Soziales Pflichtjahr auch für Senioren
Soziales Pflichtjahr auch für Senioren
Datum: 22.07.2025 - 10:09 Uhr
Ob es am Sommerloch liegt oder an der Gluthitze des Klimawandels, die zumindest die Wetterkarten regelmäßig tiefrot einfärbt – die Vorschläge und Wortmeldungen, die es teilweise durch den Äther spült, sind an Originalität kaum mehr zu überbieten. Darauf sollte man sich jedoch nicht verlassen, irgendjemand schaffte es noch immer, einen draufzusetzen. So zum Beispiel aktuell der Soziologe Klaus Hurrelmann. Seines Zeichens bereits 81 Jahre alt, ließ er in einem Interview mit dem »Spiegel« mit dem Vorschlag aufhorchen, dass auch Rentner ein soziales Pflichtjahr absolvieren sollen. Die Kriegstüchtigkeit könne man schließlich nicht nur der jungen Generation aufbürden.

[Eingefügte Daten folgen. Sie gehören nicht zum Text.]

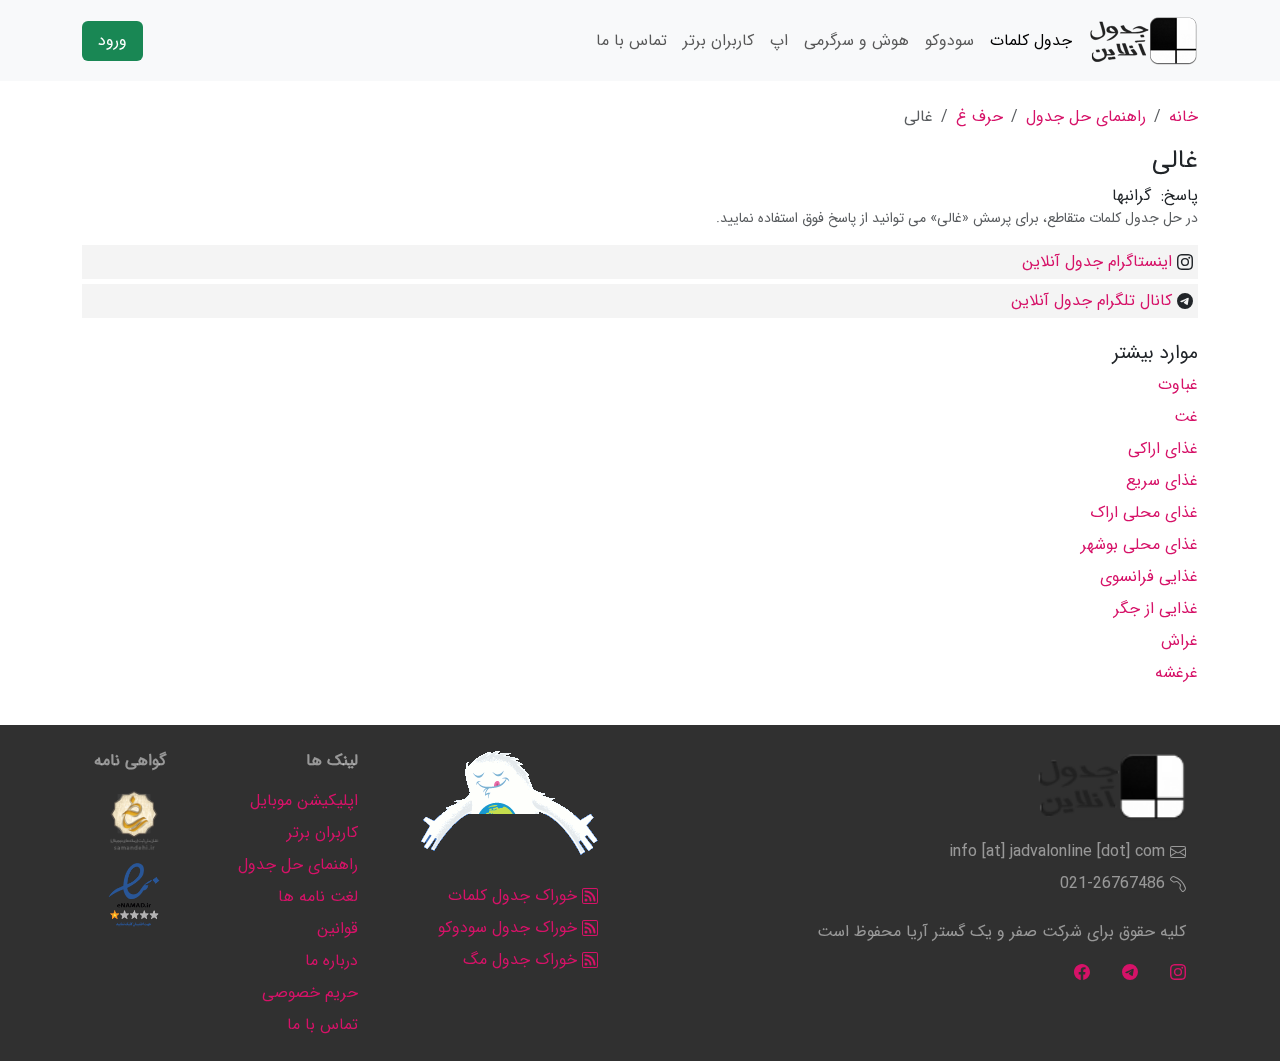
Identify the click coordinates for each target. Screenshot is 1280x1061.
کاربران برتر (718, 40)
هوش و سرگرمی (856, 40)
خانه (1183, 116)
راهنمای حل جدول (1086, 116)
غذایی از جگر (1156, 608)
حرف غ (979, 116)
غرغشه (1176, 672)
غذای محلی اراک (1144, 512)
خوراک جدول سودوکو (510, 927)
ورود (112, 40)
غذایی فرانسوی (1149, 576)
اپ (779, 40)
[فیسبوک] (1082, 971)
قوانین (337, 928)
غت (1186, 416)
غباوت (1178, 384)
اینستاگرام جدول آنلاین (1097, 261)
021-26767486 (1112, 883)
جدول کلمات (1031, 40)
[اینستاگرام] (1178, 971)
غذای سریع (1162, 480)
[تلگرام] (1130, 971)
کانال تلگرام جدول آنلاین (1091, 300)
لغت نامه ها (318, 896)
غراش (1179, 640)
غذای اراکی (1163, 448)
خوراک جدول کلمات (515, 895)
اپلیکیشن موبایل (304, 800)
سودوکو (949, 40)
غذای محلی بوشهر (1139, 544)
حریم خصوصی (310, 992)
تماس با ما (631, 40)
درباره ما (331, 960)
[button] (134, 821)
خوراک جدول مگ (522, 959)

Bringschuld an die Gesellschaft?
»Mit 65 – oder oft genug schon mit 63 – sind die Leute plötzlich nur noch Privat- und Urlaubsmenschen. Was ist denn das für ein Konzept?«, so Hurrelmann im Spiegel. Daher plädiert er auch für einen Pflichtdienst für Senioren am Ende ihres Arbeitslebens. »Wir sollten darüber diskutieren, wie gesellschaftliche Aufgaben wie die Stärkung der Verteidigungsfähigkeit von allen Generationen getragen werden können. Die junge Generation verhält sich bereits solidarisch«, so der Soziologe, der zuvor erklärt hatte, dass man damit auch den gesellschaftlichen Zusammenhalt stärken könnte.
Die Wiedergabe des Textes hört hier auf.